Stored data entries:

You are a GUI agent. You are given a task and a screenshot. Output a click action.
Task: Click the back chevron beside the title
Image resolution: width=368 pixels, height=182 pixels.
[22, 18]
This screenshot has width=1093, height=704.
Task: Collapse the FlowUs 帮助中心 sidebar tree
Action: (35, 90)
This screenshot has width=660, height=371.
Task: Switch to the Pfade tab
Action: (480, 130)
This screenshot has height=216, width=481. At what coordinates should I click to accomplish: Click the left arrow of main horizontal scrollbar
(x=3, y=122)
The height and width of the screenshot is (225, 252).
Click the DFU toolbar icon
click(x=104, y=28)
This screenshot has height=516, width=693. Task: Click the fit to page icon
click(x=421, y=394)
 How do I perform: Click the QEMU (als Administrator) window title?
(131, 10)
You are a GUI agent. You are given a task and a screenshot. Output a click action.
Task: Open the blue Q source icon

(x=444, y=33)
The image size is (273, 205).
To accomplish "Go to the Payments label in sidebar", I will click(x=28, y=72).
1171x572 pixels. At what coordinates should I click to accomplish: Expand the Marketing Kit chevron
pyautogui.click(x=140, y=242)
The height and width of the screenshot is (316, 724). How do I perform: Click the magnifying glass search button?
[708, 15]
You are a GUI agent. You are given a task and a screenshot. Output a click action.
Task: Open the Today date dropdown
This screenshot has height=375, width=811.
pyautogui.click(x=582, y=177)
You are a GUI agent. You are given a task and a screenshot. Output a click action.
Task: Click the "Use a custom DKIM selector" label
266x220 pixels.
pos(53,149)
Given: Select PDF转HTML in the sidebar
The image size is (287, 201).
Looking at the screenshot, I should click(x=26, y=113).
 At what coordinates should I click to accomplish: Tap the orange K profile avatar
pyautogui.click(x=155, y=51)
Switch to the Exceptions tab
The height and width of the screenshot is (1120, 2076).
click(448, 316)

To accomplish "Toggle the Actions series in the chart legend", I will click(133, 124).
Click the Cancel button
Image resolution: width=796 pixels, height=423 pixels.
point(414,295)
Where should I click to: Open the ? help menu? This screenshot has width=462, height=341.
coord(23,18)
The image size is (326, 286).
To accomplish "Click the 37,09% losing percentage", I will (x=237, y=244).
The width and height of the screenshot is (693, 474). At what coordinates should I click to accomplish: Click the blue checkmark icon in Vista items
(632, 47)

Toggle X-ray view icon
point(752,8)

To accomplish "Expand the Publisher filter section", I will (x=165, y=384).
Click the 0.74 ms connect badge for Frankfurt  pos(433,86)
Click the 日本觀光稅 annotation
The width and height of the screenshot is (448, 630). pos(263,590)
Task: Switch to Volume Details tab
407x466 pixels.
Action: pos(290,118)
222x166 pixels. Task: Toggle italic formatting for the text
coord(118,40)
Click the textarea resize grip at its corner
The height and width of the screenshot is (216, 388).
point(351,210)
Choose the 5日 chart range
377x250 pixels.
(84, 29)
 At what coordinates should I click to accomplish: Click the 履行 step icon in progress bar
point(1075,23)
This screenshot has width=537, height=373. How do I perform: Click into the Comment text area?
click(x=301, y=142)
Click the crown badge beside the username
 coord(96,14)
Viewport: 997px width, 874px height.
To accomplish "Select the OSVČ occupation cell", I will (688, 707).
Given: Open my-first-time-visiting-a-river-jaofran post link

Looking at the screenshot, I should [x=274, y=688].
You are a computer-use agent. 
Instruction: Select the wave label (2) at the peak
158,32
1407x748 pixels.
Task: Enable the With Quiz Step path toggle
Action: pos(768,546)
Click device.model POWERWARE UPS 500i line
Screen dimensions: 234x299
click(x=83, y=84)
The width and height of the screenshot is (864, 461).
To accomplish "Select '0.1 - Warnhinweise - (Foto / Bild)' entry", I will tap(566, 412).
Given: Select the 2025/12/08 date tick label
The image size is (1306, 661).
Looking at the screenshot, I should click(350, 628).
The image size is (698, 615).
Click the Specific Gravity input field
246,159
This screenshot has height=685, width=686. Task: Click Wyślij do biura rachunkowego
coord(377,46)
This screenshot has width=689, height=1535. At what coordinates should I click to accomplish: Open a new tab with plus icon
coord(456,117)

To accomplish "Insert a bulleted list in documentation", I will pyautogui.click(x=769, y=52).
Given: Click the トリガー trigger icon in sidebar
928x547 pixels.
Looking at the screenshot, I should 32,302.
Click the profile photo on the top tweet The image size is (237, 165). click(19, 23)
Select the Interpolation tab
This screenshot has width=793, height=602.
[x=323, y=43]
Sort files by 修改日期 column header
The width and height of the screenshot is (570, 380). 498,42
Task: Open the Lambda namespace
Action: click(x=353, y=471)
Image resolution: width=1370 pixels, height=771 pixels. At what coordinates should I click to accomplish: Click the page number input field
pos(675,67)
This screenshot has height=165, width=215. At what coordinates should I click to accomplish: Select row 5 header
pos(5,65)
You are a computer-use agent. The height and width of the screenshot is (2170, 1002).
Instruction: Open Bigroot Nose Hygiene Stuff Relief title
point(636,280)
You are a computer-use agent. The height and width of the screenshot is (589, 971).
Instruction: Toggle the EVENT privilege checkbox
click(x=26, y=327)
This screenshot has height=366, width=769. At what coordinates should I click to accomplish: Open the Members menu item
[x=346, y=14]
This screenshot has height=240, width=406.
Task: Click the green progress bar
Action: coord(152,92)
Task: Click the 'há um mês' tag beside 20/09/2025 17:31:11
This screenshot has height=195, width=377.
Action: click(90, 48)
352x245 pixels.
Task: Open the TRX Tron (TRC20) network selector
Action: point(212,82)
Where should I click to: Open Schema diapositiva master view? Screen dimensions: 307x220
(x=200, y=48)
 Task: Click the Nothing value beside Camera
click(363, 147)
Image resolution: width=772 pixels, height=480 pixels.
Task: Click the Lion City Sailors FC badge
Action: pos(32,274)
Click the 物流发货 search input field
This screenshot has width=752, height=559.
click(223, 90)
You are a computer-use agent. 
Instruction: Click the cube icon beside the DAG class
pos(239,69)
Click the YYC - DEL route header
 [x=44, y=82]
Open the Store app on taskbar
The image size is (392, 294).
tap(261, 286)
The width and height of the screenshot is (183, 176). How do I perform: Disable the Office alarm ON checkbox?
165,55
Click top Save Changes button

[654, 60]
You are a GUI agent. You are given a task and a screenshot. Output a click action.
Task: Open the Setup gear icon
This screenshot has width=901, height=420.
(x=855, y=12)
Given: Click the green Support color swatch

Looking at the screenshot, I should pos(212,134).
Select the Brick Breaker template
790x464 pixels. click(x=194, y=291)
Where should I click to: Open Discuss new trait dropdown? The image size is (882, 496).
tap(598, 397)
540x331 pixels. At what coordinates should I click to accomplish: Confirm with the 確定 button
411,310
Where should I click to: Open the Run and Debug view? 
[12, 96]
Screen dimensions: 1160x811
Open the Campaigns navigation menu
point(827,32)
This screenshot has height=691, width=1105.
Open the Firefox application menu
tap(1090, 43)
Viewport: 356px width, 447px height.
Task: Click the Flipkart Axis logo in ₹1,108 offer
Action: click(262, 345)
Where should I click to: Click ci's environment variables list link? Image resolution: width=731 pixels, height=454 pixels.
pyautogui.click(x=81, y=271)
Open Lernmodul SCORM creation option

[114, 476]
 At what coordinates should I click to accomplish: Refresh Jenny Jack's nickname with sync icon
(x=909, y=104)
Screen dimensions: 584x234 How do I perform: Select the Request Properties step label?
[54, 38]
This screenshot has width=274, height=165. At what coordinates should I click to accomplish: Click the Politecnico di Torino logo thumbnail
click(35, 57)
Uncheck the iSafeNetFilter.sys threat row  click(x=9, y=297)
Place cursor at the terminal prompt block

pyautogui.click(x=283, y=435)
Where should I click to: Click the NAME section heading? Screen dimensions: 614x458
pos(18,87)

Exercise: Which lines above run from the one containing "Instruction: Open Bigroot" down to the one containing "Task: Click the 'há"? Repeat exactly those, both ends included, and nothing else.

Exercise answer:
Instruction: Open Bigroot Nose Hygiene Stuff Relief title
point(636,280)
You are a computer-use agent. The height and width of the screenshot is (589, 971).
Instruction: Toggle the EVENT privilege checkbox
click(x=26, y=327)
This screenshot has height=366, width=769. At what coordinates should I click to accomplish: Open the Members menu item
[x=346, y=14]
This screenshot has height=240, width=406.
Task: Click the green progress bar
Action: coord(152,92)
Task: Click the 'há um mês' tag beside 20/09/2025 17:31:11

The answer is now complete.